In the pilot study, ORIGAMI, researchers investigated whether direct oral anticoagulants (DOACs) could be safely used to treat patients with percutaneous endoscopic gastrotomy (PEG) given their proven effectiveness in patients with nonvalvular atrial fibrillation (AFIB). The study’s lead author, Domenico D’Amario, and collaborators reported that crushed edoxaban was “feasible, results in therapeutic edoxaban corrections, and is apparently effective and safe.”
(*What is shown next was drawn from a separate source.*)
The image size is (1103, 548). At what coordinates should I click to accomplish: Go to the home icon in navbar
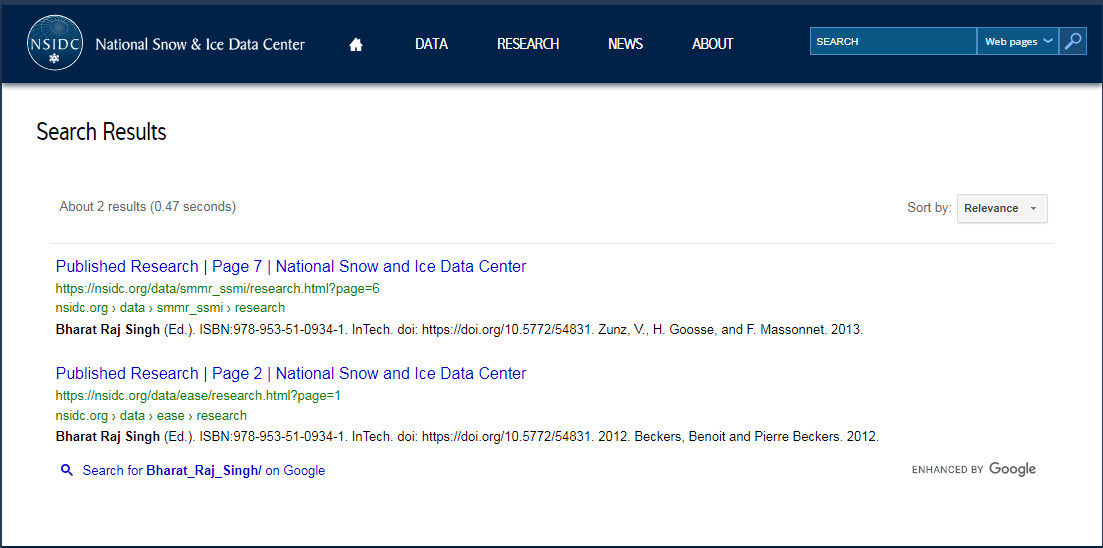point(356,44)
The prospective DOAC study, published in Minerva Cardiology and Angiology, included a total of 12 patients with PEG and guideline-based indications for anticoagulation for nonvalvular AFib. The participants were administered crushed edoxaban at approved doses and assessed for thromboembolic and bleeding events at one-month post-therapy. The primary outcomes were the feasibility, anticoagulant effect, and preliminary safety and efficacy profiles of edoxaban. The anti-factor Xa activity of edoxaban was also assessed quantitatively in steady state.
According to the report, the levels of edoxaban in steady state plasma were in therapeutic ranges for all patients, and the mean plasma concentration was 208.5 (±78.6) ng/ml. At the one-month follow-up time point, no patients had experienced a thromboembolic event, one had developed minor bleeding, and one died from a progressing pre-existing condition unrelated to the DOAC therapy.
To the authors’ knowledge, the ORIGAMI trial was the first study to evaluate the potential of crushed edoxaban when “administered at approved doses through PEG in fragile and complex patients.” The study’s findings were consistent with the advantages of DOACs seen in patients with AFib, and the results could open up a new treatment strategy for this challenging patient population.